In his speech at the formal sitting celebrating the centenary of AEIST, Mário Lino, the Minister of Public Works, Transportation and Communication in the 17th Constitutional Government of Portugal, mentioned that he had taken part in activities of this section while a student in Instituto Superior Técnico.

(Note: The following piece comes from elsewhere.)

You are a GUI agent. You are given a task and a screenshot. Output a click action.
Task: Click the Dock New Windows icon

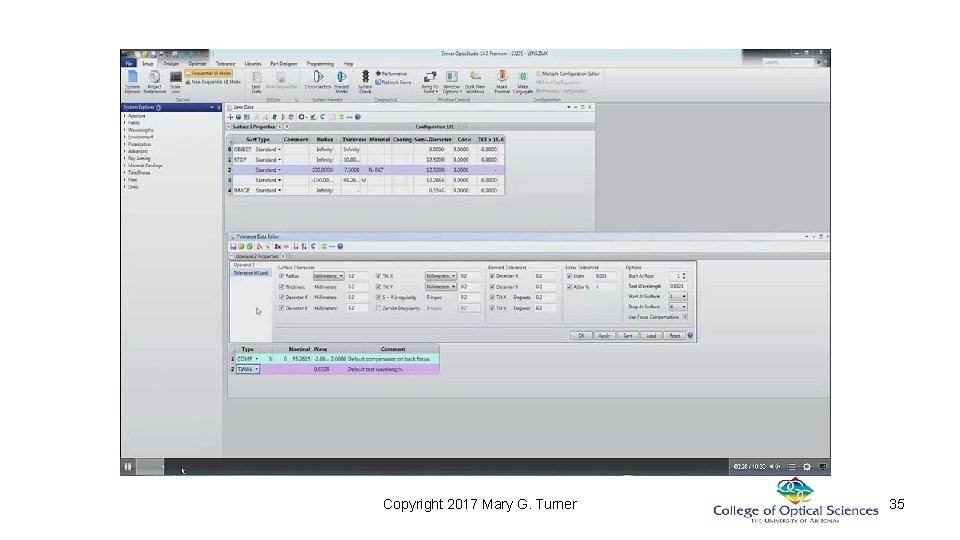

=== Rádio Universidade Tejo (1986–1988) ===

Rádio Universidade Tejo (RUT) was a pirate station started in 1986, that initially broadcast from the AEIST building in 99.5 MHz, and afterwards in 100.7 MHz. It was closed in 1988.

=== RIIST (1995–2000) ===

In 1995 a group of students at the AEIST, created a new campus radio named of Rádio Interna do IST/RIIST (IST Internal Radio), transmitting only through speakers installed in the campus. By the academic season of 1999 / 2000 it became an internet stream as well. This group disappeared in 2000.

== Reactivation ==

=== RIIST (2004–2006) ===

In May 2002, a group of students of IST, composed by Alexandre Rio, André Duarte, André Santos, Bartolomeu Bernardes, Bernardo Mendes, David Santos, Edgar Lopes, Joana Batista, João Aguiar, João Pina, Ricardo Ramires, Ricardo Ressureição and Tiago Carvalho, decided to reactivate the extinct RIIST. Some of them ran for the administration of the student's union AEIST (cultural and creative section), whereas others were non-official supporters of the other candidates. Despite not being elected, the whole group decided in that same September to start the procedures to reopen RIIST. In 2003 several students recovered the radio section. The broadcast restarted on April 26, 2004. In 2005, during the Transmediale in Berlin, the RIIST co-founded and presented along with nine other radio stations (Resonance FM, UK; Bootlab, Germany; Tilos Radio, Hungary; Radio Campus, Belgium; Kunstradio, Austria; Orange, Austria; Radio Cult, Bulgaria; Kanal103, Macedonia; and Oxygen, Albania) the radio network Radia.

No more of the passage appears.